New Delhi: The BJP has all along accused Bengal chief minister Mamata Banerjee of minority appeasement. Party chief Amit Shah has identified Mamata’s pro-minority face as one of the two issues with which it will fight the upcoming Lok Sabha election in Bengal. But little did she know that flaunting her work for the minorities on International Minorities Day will make the BJP claim vindication of its point that can prove counter-productive for Mamata in a Bengal that has seen a sudden spurt of saffronisation.

What did Mamata claim?

Mamata claimed to have distributed ‘scholarships to over 1.7 crore minority students, the highest in the country’. And the state BJP was quick to claim vindication with its chief Dilip Ghosh saying, “Haven’t we been saying this all along? No one believed us. Now it’s coming from the horse’s mouth.”


Mamata’s tryst with ‘appeasement’

This is not the first time that Mamata has indulged in something that could be called ‘minority appeasement’. It started in 2009 when Rizwanur Rehman’s alleged suicide created a stir in Kolkata. It was alleged that he was harassed by cops for marrying into an influential Hindu family by eloping with their daughter. When Kolkata was split wide open on this matter, Mamata chose to side with Rehman’s family. Later his brother was given a ticket to fight for the TMC in the 2011 Assembly election.

In 2012, Mamata announced an allowance of Rs 2,500 for each Imam and a stipend of Rs 1,500 each to the muezzins. The move was seen as not only unconstitutional but to appease the Muslim vote bank in Bengal that constitutes somewhere between 30-32% (unofficially; officially it’s still 27% according to the 2011 census) of the total population of the Eastern state. Though the Calcutta high court struck down this move citing lack of constitutionality, Mamata ensured it reached them through the Waqf board.

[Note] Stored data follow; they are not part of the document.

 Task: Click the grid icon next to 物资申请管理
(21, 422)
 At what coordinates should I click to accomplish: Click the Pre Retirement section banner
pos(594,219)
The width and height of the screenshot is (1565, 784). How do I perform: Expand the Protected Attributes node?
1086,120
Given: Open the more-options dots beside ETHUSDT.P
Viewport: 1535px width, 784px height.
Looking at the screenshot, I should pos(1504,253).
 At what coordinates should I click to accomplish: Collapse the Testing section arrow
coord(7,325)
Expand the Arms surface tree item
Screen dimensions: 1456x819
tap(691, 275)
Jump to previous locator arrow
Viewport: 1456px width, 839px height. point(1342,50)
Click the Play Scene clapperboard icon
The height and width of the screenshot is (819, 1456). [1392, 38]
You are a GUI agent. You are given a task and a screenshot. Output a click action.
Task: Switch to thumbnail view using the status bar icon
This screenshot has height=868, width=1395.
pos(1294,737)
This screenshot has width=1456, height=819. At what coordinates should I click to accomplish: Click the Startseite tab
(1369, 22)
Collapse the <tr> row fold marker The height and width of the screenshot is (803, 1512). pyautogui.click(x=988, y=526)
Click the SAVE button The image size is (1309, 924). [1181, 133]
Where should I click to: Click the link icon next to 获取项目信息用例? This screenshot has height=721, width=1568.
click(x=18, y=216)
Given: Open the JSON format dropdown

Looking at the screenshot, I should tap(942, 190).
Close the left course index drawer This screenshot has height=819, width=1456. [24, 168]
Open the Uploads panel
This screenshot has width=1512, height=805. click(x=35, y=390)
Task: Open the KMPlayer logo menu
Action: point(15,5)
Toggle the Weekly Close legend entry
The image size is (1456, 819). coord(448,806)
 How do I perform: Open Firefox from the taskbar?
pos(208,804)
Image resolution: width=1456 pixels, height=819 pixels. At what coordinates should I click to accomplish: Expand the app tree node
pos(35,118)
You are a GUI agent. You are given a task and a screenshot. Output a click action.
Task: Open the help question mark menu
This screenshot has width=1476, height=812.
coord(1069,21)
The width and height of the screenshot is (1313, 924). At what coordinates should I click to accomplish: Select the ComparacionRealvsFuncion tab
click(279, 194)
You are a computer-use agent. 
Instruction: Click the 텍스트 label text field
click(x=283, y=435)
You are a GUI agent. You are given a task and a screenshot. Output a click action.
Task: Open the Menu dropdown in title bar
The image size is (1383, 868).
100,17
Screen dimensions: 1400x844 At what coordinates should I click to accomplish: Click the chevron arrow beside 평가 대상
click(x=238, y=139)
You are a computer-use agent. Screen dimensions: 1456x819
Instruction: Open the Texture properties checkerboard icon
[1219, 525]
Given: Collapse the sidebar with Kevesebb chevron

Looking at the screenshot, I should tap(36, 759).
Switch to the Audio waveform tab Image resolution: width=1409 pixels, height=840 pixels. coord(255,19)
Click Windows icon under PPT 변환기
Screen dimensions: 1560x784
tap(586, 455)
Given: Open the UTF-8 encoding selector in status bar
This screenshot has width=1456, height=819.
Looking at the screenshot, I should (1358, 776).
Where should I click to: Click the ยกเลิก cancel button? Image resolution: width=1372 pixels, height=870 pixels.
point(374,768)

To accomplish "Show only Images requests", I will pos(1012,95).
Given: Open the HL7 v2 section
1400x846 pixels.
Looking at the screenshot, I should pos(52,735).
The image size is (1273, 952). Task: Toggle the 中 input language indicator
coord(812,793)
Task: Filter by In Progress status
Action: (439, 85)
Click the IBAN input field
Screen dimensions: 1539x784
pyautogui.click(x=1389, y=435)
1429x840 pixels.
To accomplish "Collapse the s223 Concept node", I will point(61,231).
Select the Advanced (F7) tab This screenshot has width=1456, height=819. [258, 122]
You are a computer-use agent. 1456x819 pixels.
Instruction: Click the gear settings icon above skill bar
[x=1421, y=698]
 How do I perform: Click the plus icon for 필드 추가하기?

More recently, the row over Durga Puja immersion on Dashami dented Mamata’s image. Dashami is the tenth day of Navratri when the Durga idols are immersed into water, as per tradition. But her ban on the tradition, citing law and order problem as it clashed with Muharram, had even the courts frowning. Also ,her objections to Ram Navami celebration by Vishwa Hindu Parishad (VHP), a right-leaning organisation that shares its ideology with the BJP in 2017, portrayed a very negative image of her government.

BJP’s intense campaign

But what didn’t dent Mamata’s image in Rizwanur’s time, or for that matter, during her announcement for monthly stipends for Imams, started leaving a bad image of Banerjee, as the BJP started to get more foothold in Bengal. The narrative of ‘Mamata is pro-minority’ started gaining weight with the BJP’s intense campaigns and compounded by Mamata’s own action that seems to support that narrative. 

So, by 2017, Mamata started to feel the heat of this changing narrative. On a conscious image makeover spree, Mamata started to be seen in more and more Hindu rituals and Hindu motifs, as there has been a sudden saffron rush with the Bengal youth taking to streets with idols of Ram. In September 2017, Mamata was seen standing inside a Durga pandal, and confidently told reporters, “If this is appeasement, I shall continue to do so as long as I am alive. I will do it even if a gun is held to my head. I don’t discriminate. That’s the culture of Bengal, that’s my culture”.

Mamata’ U-Turn

But by 2018, things changed dramatically. The BJP swept panchayat polls in Purulia in spite of a fierce and violent attack by TMC cadres, that was documented by TV cameras and multiple Facebook lives by BJP sympathisers. The TMC’s political violence was so intense that no one could file a nomination in more than 30% seats. In fact, Calcutta high court, in an unprecedented move had to allow candidates to file a nomination to the state Election Commission through WhatsApp. The Purulia win and a near-win in Jhargram district put the Mamata government on red alert. For the first time in the state, the TMC not only had any objections to Ram Navami celebrations but ‘orders came from the top’, unofficially though, for the TMC to organise its own Ram Navami celebrations. A Kolkata that is habitual to king size cut-outs of Mamata, saw her chanting chandi path, a ritual to welcome Goddess Durga. All this was done to counter the BJP’s ’70 vs 30’ strategy where the BJP hoped to pitch a large Hindu consolidation against Mamata’s Muslim consolidation. 

But with this single tweet, however unintended, has Mamata proved her nay-sayers, like Amit Shah, who accuse her of ‘vote bank ki rajneeti (politics of vote bank), right? And more so, will it undo all her efforts for the image makeover she has been doing lately?

During the UPA rule, readers may recall, then Prime Minister Manmohan Singh had drawn a lot of flak for asserting that minorities have the first right to the nation’s resources.